The American health care system is in a downward spiral. Costs are soaring, wait times are growing, people are sicker than ever, and the quality for care is poor when compared to the pricing. This is not to say that there aren’t great doctors and nurses, because there certainly are throughout the industry. But, the system as a whole is in chaos.
First, let’s look at where America stands in comparison to the world in some key performance metrics, and there is no place better to start than average cost of healthcare for one year. According to the Organization for Economic Cooperation and Development (OECD), the average annual per capita cost for healthcare is a whopping $9,024. Of the other OECD countries, the closest in terms of cost is Switzerland, which has a per capita cost of $6,787. If you think that is bad, the average per capita cost for an OECD country is $3,620, which makes the U.S. 2.5 times more expensive than average. With a premium like that, one would expect that healthcare quality would be best of the OECD. Well, think again. According to a The Commonwealth Fund report which compared health outcomes from the U.S., Australia, France, Canada, Germany, Netherlands, New Zealand, Norway, Sweden, Switzerland, and the U.K, the U.S finished dead last when compared to the other ten countries in health care quality. At least the U.S. has been consistent – the U.S. also finished last in the comparisons for 2004, 2006, 2007, and 2010. For as much money as average Americans spend on health care each year, these results are utterly embarrassing for the health care industry.
To add further insult to injury, a 2016 study performed by Johns Hopkins found that medical errors are now the third leading cause of death in the U.S – trailing only heart disease and cancer while overtaking respiratory diseases. Overall, medical errors are said to account for 10% of all deaths in the U.S, which is a pretty high figure given it is the most expensive health care system in the world.
As mentioned before, the industry is too large for one single cause to be problem, and today, we will focus on the proliferation of pharmaceutical sales. The existence of pharmaceutical companies is of the Jekyll and Hyde nature. On one hand, they research and develop new drugs and treatments, but on the other hand, the need to always increase profits can come at the expense of the well being of patients. In the end, more sick people means more customers, and curing people means losing customers; creating the textbook perverse incentive situation. So, insert pharmaceutical sales representatives here. Pharmaceutical sales representatives are no different than Jim and Dwight on The Office in that their sole job is to sell the company’s product. They do differ in the products they sell though. Instead of paper, pharmaceutical representatives sell drugs that affect the well being and health of humanity. To put their presence into perspective, there were 1,045,910 doctors and approximately 59,000 pharmaceutical representatives as of 2013. To break that down further, that equates to one pharmaceutical representative for every 18 doctors in the U.S. That means there is quite a bit of time for each representative to interact with doctors and sell their product. And like most sales representatives, they are talented at selling their product – even if it isn’t the most cost effective or beneficial for the consumers, also known us patients. If this worries you, ProPublica had a genius idea to create a tool that allows you to see how much your doctor has been paid by pharmaceutical companies: check it out here.

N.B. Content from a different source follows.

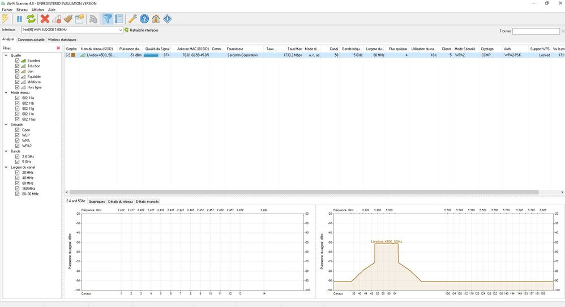Screen dimensions: 565x307
Task: Open settings with the wrench icon
Action: (x=132, y=19)
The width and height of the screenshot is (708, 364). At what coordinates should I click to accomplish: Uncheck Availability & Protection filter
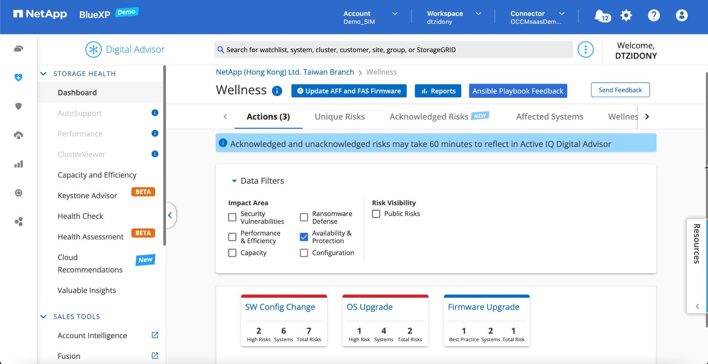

Evidence of the growing influence of pharmaceutical companies can be seen in the sizable increase in the number of prescriptions written from 2009 to 2016. In 2009, doctors prescribed roughly 3.95 billion prescriptions throughout the U.S., and in 2016, the number had grown to 4.45 billion per Statista, which is an increase in 500 million prescriptions. The increase isn’t too surprising. If you watch the smallest amount of TV, you will see at least a couple commercials for a new prescription drug claiming to do all sorts of wonderful things – then at the very end, they will rattle off a laundry list of rather terrible side effects. And potentially, another prescription is required to cope with the side effects of the first prescription. It’s a vicious circle. This also would help explain a story published by CBS in 2013 which claimed that 70 percent of Americans took prescription drugs and at least 50 percent had more than one prescription. With numbers like that, is it any surprise that the country is facing an opioid epidemic?
Another alarming reason for the increase could be the pharmaceutical industry’s payments to doctors for prescribing their drugs. What? You didn’t know your doctor may be receiving money from drug companies if he or she prescribes you their drug? Well, now you do. The finding was identified by ProPublica and reported by NPR here. The whole set up seems like a major conflict of interest waiting to happen, and truthfully, there is no reason it should be allowed. While there is no national law preventing this, New Jersey is at least doing their part to prevent it in the state, just take a look at our article on that: New Jersey Proposes Rules To Curb Drug Company Payments To Doctors.
In addition to the obvious issues discussed above, the pharmaceutical industry has also been successful in a phenomenon known as “regulatory capture.” Regulatory capture occurs when individual people, usually high ranking people, working in the industry being regulated take high ranking positions with the regulatory agency and vice versa. A simple Google search on the “revolving door” between the CDC and the pharmaceutical industry will bring up dozens upon dozens of studies and articles highlighting how intertwined the industry has become with the CDC.
Once regulatory capture happens, the industry effectively operates without regulation. Then, capitalism takes over and the companies pursue only higher profits, with no regards for the safety of the consumers.